Department of Medical Microbiology, Jewish General Hospital, Canada; Lady Davis Institute for Medical Research, Canada; McGill University, Faculty of Medicine, Canada.
Department of Medicine, Jewish General Hospital, Canada; McGill University, Faculty of Medicine, Canada.
J Infect Public Health. 2020 Jul;13(7):991-993. doi: 10.1016/j.jiph.2020.01.307. Epub 2020 Feb 7.

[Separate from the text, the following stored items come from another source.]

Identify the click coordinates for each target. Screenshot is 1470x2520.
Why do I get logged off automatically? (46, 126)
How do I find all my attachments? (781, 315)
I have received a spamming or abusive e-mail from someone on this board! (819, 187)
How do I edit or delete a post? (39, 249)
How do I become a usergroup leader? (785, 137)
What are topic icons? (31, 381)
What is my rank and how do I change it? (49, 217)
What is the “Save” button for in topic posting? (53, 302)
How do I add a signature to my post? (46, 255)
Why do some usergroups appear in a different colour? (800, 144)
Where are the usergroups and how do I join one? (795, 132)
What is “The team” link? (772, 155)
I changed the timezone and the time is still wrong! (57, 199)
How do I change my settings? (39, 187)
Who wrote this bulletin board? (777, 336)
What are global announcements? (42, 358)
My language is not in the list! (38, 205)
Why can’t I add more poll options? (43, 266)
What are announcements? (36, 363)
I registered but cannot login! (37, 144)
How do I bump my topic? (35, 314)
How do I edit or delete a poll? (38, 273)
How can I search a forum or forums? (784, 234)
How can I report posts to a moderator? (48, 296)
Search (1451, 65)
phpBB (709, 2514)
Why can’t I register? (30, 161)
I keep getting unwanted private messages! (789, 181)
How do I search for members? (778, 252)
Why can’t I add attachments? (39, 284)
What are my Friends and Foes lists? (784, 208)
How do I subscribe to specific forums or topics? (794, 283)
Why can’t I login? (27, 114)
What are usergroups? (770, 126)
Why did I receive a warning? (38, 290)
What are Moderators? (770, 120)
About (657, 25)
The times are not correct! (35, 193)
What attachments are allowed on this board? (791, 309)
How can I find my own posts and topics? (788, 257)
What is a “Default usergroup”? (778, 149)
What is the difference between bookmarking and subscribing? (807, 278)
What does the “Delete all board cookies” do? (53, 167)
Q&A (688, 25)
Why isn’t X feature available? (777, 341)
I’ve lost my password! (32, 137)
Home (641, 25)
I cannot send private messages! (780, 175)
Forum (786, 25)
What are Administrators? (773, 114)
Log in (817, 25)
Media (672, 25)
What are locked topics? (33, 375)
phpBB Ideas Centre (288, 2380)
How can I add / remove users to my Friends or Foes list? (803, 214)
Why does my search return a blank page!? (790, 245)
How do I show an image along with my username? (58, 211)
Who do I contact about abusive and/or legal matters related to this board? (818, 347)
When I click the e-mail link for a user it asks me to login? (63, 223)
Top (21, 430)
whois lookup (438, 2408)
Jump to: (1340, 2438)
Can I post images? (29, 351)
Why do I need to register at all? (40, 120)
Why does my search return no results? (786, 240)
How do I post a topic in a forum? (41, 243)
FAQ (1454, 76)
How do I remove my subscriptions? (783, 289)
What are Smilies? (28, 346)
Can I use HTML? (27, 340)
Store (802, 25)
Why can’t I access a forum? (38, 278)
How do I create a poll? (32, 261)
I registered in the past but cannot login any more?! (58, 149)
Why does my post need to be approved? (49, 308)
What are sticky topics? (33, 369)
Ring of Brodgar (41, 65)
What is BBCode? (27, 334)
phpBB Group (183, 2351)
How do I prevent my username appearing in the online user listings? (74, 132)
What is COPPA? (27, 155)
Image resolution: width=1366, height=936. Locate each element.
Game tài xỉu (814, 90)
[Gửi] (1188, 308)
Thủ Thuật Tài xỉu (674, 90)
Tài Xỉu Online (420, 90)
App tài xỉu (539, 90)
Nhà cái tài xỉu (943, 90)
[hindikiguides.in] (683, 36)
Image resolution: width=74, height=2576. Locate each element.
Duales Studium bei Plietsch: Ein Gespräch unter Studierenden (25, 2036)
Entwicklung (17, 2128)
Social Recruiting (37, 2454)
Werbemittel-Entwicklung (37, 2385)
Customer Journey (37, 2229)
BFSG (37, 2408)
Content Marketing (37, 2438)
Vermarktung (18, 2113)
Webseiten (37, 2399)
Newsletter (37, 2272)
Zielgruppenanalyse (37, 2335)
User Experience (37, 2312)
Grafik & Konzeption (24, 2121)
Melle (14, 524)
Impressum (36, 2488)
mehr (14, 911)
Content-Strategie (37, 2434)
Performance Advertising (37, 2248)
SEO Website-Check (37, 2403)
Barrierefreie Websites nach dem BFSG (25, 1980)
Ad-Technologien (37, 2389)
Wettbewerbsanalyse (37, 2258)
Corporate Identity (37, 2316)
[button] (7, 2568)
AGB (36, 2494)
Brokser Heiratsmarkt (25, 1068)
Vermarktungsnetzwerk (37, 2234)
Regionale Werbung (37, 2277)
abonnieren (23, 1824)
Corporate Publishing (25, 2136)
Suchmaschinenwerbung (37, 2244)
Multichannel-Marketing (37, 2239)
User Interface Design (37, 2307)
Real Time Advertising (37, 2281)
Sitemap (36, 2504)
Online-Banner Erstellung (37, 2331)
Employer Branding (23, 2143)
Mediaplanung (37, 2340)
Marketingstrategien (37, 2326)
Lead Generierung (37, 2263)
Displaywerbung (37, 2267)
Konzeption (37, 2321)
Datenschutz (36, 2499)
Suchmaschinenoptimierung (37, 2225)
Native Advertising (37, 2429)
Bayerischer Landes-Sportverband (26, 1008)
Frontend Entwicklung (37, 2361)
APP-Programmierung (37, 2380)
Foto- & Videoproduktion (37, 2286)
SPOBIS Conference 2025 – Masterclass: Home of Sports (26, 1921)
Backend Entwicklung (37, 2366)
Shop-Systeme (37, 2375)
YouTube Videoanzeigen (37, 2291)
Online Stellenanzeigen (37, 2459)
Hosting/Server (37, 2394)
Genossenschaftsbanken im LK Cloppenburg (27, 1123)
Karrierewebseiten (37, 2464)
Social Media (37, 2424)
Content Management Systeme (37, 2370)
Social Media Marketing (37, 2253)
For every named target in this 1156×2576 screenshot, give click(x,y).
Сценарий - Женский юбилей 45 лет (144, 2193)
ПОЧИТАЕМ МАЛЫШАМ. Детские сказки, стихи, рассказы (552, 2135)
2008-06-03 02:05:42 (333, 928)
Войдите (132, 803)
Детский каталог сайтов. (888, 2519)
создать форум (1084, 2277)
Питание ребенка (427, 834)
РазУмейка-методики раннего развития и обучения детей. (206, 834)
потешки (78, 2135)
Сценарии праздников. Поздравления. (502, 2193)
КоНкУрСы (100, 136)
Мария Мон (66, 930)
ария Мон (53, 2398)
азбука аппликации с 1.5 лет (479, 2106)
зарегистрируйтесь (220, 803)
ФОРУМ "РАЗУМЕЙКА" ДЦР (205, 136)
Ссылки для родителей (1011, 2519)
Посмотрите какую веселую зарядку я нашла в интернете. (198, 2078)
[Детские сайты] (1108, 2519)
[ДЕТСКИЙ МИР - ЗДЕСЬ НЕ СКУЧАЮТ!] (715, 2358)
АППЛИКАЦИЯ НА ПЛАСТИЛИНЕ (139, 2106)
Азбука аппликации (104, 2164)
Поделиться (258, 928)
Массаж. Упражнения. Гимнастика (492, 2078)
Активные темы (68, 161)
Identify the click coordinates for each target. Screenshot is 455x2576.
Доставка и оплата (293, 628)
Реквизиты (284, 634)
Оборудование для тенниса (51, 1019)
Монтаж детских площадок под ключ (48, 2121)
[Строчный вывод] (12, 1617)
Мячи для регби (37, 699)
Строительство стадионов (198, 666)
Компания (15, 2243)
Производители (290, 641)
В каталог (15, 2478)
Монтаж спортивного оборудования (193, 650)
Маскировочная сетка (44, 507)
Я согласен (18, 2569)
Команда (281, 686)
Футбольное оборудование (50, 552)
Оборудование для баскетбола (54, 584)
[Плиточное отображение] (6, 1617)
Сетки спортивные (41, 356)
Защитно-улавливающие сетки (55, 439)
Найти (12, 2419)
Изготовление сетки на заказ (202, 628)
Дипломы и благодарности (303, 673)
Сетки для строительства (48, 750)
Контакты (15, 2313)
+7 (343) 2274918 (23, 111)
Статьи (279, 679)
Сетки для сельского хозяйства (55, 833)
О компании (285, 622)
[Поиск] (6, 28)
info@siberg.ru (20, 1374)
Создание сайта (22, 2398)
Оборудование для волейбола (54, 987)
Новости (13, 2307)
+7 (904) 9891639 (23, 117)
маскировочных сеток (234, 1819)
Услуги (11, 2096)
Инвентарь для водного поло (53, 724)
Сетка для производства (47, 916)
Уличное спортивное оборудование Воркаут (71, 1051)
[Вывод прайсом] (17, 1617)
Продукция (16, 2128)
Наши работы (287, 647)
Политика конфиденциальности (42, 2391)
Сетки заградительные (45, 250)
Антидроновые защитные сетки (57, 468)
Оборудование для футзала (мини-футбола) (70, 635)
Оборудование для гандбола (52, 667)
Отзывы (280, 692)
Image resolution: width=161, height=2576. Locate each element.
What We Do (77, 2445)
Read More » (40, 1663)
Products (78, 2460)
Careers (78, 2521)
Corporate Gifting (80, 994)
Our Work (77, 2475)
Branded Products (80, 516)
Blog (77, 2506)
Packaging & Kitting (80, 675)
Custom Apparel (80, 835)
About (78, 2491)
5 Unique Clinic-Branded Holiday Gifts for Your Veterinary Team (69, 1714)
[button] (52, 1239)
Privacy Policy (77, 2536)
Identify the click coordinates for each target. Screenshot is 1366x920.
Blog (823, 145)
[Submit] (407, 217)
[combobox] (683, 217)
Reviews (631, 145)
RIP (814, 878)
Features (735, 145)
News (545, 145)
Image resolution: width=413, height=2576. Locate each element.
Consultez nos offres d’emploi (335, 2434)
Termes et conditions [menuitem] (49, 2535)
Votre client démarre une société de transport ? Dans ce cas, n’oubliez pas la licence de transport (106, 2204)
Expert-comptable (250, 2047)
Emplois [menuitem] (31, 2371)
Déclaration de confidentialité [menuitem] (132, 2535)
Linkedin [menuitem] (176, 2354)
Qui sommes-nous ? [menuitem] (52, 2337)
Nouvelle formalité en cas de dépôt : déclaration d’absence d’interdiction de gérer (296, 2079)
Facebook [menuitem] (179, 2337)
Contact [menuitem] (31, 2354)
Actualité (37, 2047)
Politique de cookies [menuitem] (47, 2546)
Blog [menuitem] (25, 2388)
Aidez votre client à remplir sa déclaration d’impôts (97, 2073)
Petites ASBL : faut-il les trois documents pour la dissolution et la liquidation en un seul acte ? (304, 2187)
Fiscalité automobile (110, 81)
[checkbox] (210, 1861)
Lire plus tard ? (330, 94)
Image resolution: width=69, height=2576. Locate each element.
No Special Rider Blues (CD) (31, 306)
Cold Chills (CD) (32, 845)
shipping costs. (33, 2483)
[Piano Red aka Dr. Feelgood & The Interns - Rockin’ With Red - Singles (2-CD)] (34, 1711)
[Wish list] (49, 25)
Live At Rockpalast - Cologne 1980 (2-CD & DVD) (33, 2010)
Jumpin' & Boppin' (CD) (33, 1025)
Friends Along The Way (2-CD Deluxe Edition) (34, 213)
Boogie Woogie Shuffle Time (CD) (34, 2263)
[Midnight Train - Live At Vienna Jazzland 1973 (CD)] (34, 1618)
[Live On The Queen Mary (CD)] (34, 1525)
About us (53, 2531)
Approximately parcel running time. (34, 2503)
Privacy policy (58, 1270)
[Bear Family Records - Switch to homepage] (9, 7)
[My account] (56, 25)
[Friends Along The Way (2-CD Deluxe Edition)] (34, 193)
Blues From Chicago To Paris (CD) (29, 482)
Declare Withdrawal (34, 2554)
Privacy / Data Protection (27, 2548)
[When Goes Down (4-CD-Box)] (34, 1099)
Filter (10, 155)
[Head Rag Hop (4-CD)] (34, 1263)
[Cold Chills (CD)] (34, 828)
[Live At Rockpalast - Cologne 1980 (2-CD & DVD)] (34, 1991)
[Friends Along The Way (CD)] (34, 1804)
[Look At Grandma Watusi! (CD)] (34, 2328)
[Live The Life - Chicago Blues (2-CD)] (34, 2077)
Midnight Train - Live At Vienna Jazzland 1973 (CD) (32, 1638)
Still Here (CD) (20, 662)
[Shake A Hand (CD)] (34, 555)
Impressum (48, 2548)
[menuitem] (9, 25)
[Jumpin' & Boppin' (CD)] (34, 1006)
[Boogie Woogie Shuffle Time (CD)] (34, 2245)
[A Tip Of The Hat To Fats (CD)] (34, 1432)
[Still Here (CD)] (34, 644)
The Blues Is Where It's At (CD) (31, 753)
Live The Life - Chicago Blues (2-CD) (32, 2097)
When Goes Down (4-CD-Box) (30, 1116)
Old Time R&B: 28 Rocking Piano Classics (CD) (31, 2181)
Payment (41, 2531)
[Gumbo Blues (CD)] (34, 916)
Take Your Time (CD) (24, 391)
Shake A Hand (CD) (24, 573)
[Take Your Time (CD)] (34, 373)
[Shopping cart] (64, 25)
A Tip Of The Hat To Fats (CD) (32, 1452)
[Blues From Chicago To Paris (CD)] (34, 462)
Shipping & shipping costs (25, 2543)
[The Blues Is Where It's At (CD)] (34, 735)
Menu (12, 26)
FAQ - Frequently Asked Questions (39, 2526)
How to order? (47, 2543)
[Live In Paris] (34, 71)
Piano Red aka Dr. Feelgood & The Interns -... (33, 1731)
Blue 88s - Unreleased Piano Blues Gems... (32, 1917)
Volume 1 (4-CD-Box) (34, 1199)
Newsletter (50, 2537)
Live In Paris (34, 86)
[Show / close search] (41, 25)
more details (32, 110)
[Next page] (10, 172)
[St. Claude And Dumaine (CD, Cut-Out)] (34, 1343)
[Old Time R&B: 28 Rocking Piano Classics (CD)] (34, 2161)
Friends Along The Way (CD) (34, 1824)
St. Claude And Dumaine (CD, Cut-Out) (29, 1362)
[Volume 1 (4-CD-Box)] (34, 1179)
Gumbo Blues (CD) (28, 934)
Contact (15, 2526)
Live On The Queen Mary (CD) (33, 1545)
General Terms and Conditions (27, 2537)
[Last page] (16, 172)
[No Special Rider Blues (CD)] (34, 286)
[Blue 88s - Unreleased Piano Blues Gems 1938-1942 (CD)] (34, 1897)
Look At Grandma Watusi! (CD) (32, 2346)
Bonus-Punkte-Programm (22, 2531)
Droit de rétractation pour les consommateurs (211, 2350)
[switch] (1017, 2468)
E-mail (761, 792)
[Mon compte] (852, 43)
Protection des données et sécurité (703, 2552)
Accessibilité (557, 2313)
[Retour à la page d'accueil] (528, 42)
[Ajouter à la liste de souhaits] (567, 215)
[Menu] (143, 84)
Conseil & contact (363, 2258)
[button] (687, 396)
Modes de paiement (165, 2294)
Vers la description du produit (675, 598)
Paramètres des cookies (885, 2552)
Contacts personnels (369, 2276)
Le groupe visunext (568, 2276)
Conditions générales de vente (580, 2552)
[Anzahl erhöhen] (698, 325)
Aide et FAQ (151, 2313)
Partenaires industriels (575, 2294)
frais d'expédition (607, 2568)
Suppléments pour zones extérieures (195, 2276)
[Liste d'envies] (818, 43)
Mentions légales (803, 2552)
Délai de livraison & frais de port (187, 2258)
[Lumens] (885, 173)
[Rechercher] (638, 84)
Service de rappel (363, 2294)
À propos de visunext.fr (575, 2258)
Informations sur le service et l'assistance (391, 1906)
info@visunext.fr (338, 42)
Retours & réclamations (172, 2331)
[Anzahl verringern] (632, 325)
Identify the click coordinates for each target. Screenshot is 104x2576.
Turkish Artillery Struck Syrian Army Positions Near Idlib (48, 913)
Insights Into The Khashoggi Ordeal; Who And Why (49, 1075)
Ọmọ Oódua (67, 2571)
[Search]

Quantitative PCR (qPCR) is a leading screening tool, permitting rapid detection of pathogens and the maintenance of effective infection control programs. Unfortunately, qPCR assays frequently do not incorporate Sample Adequacy Control (SAC). A SAC controls for the quantity, quality and adequacy of the specimen. Without SAC, the confidence in a negative result remains questionable and the efficacy of screening is compromised. Ultimately, the exclusion of SAC from qPCR may result in false negative results. One should consider SAC to be an integral critical type of laboratory control; addressing diverse analytical problems, such as sample adequacy, sample processing and assay inhibition. Following distribution of cycle threshold values (Cq) of Influenza A positive results and Cq values of SAC, obtained from nasopharyngeal swabs, we showed that the confidence in a negative result cannot be guaranteed in the presence of a weak positive SAC signal (late Cq values). Herein, we explain why widespread inclusion of sample adequacy control in routine screening is blocked. A protocol and methods for SAC threshold establishment are offered.
实时荧光定量聚合酶链反应(qPCR)是一种主要的筛查工具,可快速检测病原体,并维持有效的感染控制程序。不幸的是,qPCR 检测通常不包含样本充足性控制(SAC)。SAC 可控制样本的数量、质量和充足性。如果没有 SAC,阴性结果的可信度仍然值得怀疑,筛查的效果也会受到影响。最终,qPCR 中排除 SAC 可能会导致假阴性结果。人们应该将 SAC 视为实验室控制的一个重要组成部分;解决各种分析问题,如样本充足性、样本处理和检测抑制。在流感 A 阳性结果的循环阈值(Cq)值和鼻咽拭子中获得的 SAC 的 Cq 值分布后,我们表明,在存在弱阳性 SAC 信号(晚期 Cq 值)的情况下,不能保证阴性结果的可信度。在此,我们解释了为什么广泛纳入样本充足性控制在常规筛查中受到阻碍。提供了 SAC 阈值建立的方案和方法。